Autant que ses analyses politiques des temps inauguraux de la démocratie moderne, il perçoit l’acuité d’un regard mélancolique et pessimiste sur un monde moderne où l’individu, emporté par les foules, ballotté par les idéologies, courtisé par les marchands du temple peine à trouver sa liberté.
Critique du conformisme collectiviste du Japon
Tominaga interroge les transformations de la société française après la Révolution à travers la valse-hésitation de ses changements de régime, mais, à leur lumière, il esquisse une critique du conformisme collectiviste du Japon où les promesses des mouvements sociaux, des avant-gardes artistiques, des rêves politiques des années 1960 se sont brisées contre une vox populi plus soucieuse de sécurité que de liberté, soumise au règne d’un parti pourtant nommé libéral et démocratique, étouffée d’abondance.
Les premiers travaux de Tominaga examinent les pathologies des villes modernes à travers l’étude des transformations urbaines de Georges Eugène Haussmann dans un Paris que Tominaga connaissait aussi bien que Léon-Paul Fargue.
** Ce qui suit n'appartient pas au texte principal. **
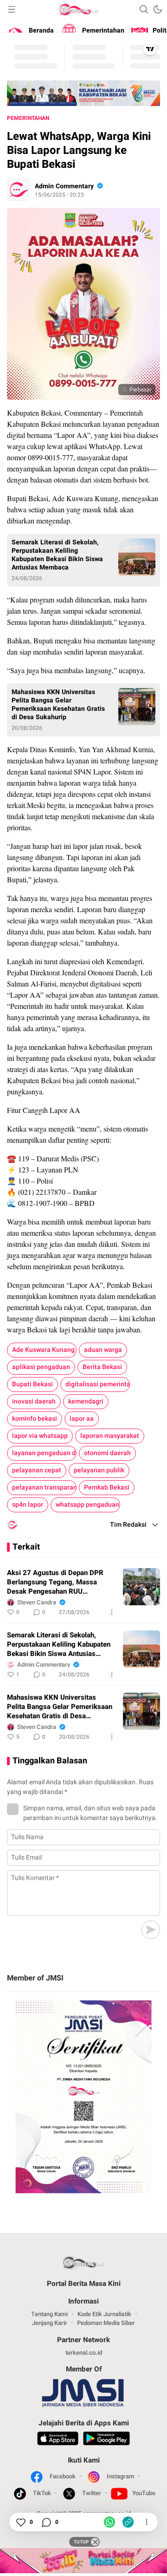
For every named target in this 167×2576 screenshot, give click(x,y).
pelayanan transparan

Son premier livre, « introduction aux discours sur la santé » (non traduit, 1978), met en garde contre ces sociétés du bien-être fondées sur l’effacement de l’individu, et la transformation du monde en un grand hôpital – le plus souvent psychiatrique.
Les recueils individuels qui suivent, « la mélancolie des villes : pour une sociologie des émotions » (non traduit, 1996), « à la rencontre des musées » (non traduit, 1998), « les usages de la raison : comment l’individu devient-il citoyen ? » (non traduit, 2005), explorent eux aussi l’histoire française depuis la fin de l’Ancien Régime jusqu’à l’avènement de la IIIe République pour y suivre les formes créatrices de lien social – associations, salons, clubs politiques – et les contre-pouvoirs garants des libertés individuelles.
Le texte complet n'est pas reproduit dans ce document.